- Description of the task -
No picture should appear in the copy. Transcribe exactly, and only, the lines from the one with "You are a GUI" through the last line of the data below.

***** Listed records *****

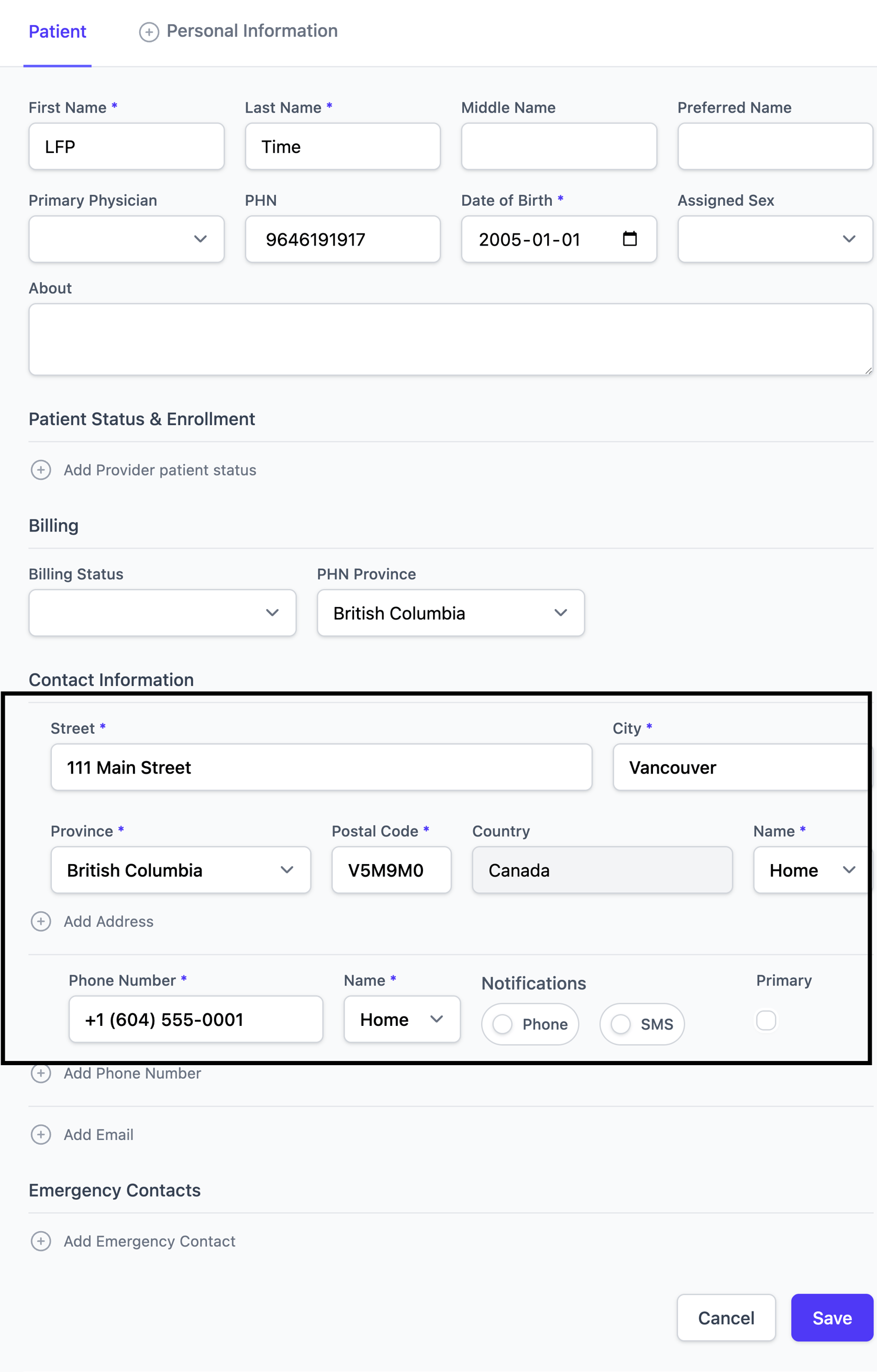Focus the PHN input field
The height and width of the screenshot is (1372, 877).
pos(342,239)
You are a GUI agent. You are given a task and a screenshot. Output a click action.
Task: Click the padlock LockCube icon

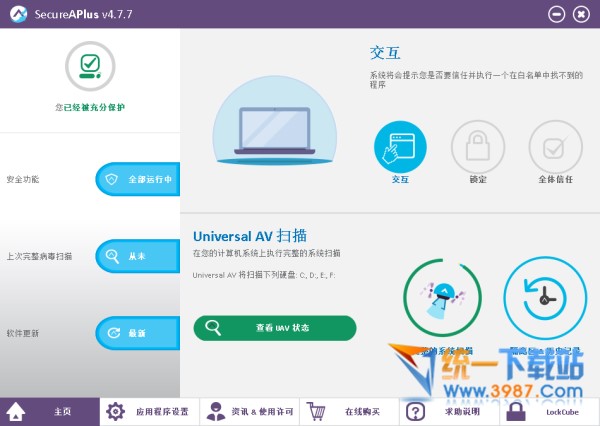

*****

- Completed exercise -
You are a GUI agent. You are given a task and a screenshot. Output a click action.
Task: Click the padlock LockCube icon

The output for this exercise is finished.